(In the previous post, Part 4, we covered Compression and Bloom Filters)
In this blog post, we continue on our series of exploring MyRocks mechanics by looking at the configurable server variables and column family options. In our last post, I explained at a high level how compression and bloom filtering are applied to data files as they are initially flushed from immutable memtables and are subsequently passed through the compaction process. With that being covered, we should now have a clear understanding as to how data writing works in MyRocks and can start reviewing how data read requests are handled.
The Read Process
Let’s start off by talking about how read processes are handled at the file level. When a read request comes in, the first thing it needs to do is pull the data into memory – the block cache specifically – if it’s not already there. Assuming the data is not already available in the block cache, this is the point where a read from write-based sources will occur starting with memtables and then disk.
For disk lookups, the process is going to start at the top-most (L0) compaction layer. Given what we’ve covered about compaction, we know that this is where we’ll find the newest version of the data record. Additional lookups will be performed on each compaction layer from top to bottom as needed until the record is found.

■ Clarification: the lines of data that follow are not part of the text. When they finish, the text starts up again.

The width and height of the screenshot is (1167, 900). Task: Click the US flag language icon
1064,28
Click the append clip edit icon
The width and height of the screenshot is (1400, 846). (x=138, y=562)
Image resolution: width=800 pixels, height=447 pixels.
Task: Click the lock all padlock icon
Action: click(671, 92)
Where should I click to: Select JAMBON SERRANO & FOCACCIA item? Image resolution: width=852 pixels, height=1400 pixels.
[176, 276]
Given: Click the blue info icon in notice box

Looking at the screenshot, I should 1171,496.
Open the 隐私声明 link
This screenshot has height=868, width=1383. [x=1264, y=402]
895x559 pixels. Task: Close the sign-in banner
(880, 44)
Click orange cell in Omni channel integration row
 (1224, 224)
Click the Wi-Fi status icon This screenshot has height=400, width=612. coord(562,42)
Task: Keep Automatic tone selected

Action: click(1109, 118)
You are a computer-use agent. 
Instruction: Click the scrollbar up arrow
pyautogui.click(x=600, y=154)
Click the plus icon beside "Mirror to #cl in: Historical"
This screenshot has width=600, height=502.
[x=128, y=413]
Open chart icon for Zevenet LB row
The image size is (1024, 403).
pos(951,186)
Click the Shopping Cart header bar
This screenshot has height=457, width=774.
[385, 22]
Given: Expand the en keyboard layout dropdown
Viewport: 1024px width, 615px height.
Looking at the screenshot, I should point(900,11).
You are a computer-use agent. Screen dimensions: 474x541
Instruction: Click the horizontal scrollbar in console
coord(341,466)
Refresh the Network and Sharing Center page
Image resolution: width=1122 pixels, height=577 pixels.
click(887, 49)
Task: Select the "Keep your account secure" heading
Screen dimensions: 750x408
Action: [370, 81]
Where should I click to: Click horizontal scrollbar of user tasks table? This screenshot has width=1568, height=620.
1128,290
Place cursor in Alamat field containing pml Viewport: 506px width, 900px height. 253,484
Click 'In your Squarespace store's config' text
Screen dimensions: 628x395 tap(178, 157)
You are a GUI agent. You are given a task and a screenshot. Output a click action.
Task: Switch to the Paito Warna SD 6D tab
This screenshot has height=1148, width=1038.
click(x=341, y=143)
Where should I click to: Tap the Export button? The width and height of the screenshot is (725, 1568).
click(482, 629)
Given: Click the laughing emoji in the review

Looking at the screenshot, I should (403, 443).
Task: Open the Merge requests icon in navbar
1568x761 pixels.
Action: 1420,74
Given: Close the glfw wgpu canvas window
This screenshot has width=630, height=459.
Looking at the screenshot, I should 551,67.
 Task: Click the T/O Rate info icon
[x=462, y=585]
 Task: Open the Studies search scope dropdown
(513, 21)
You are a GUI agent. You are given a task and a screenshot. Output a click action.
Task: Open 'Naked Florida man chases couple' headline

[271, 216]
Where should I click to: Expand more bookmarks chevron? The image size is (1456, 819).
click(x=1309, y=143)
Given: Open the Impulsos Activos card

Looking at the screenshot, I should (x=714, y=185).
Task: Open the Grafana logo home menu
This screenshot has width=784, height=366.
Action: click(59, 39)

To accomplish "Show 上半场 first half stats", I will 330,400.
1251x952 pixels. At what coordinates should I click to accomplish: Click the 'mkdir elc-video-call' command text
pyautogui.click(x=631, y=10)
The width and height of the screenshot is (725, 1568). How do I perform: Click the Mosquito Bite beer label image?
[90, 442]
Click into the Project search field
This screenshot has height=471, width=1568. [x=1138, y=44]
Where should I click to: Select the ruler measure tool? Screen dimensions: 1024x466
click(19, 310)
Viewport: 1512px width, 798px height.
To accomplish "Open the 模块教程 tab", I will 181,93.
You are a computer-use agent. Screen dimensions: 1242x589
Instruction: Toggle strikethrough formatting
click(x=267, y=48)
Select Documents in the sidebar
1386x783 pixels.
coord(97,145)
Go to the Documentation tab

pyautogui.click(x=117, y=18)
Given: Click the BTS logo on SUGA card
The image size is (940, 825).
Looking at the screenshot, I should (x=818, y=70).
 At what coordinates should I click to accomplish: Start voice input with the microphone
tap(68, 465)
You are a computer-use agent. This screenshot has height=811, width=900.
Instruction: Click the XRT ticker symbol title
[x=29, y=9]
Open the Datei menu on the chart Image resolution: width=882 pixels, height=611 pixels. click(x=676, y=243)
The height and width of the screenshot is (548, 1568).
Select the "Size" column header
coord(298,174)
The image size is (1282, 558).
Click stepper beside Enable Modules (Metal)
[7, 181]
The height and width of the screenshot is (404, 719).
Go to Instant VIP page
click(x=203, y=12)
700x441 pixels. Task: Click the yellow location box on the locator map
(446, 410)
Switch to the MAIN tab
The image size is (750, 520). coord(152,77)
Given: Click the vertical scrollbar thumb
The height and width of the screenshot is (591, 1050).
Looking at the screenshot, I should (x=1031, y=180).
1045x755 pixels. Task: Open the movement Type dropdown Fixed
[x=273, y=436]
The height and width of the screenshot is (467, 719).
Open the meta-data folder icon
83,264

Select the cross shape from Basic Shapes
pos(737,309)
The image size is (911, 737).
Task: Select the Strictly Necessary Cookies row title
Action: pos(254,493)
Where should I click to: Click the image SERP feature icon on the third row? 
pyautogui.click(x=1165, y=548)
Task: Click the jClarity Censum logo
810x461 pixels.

With the exception of L0, each compaction layer will have non-overlapping data files in sequence. Each file will be able to designate the upper and lower boundaries of its key values. So the very first thing a read process is going to do when it’s reading from a compaction layer is determine which file the key resides in, given that upper and lower boundary. There are also built-in pointers in the SST files that can be used to speed up the candidate file selection process that you can read about here.
Once a candidate data file has been established based on the key range, its bloom filter data (filter pages) will be pulled into memory, assuming that bloom filtering is enabled, caching for filter pages is enabled, and the filter pages in question are not already in the cache. If caching is not enabled, the bloom filter data will be read directly from the file without caching. The key value will be hashed and checked against the bloom filter to determine if the key value is in the data file. If bloom filtering shows that the key is not in the file, the data file is ignored and the process moves on to the next compaction layer. If bloom filtering shows the data might be in the file (remember, it can’t be 100% sure) or bloom filtering is disabled, it moves onto the next step.
The data file is opened and the top-level index is checked to determine which data block the key can be found in and where that block can be found in the data file. This data block is then pulled into the block cache and then evaluated to determine if the value is present. If not, it will move on to the next compaction layer.
Variables and CF_OPTIONS
Now that we know the basics of how reads work, let’s take a closer look at the mechanics involved and the variables that control them.
When you request a read from MyRocks, the first thing that it will do is check to see if the data is already in the block cache, except if you have the block cache disabled. This can be controlled by the variable rocksdb_no_block_cache.
I would highly recommend that this variable remain enabled as the block cache is an essential feature of MyRocks for reads. The only reason I would consider disabling this is if I had an installation of Percona Server with MyRocks installed but had no intention of using MyRocks. At the time of this writing, Percona Server does come with MyRocks binaries, but it doesn’t come with MyRocks enabled, meaning that you would need to take extra steps with ps-admin to enable MyRocks on your instance.
Ultimately I would suggest that the better option here would be to abstain from installing MyRocks if you don’t intend to use it as opposed to installing it and disabling its caches.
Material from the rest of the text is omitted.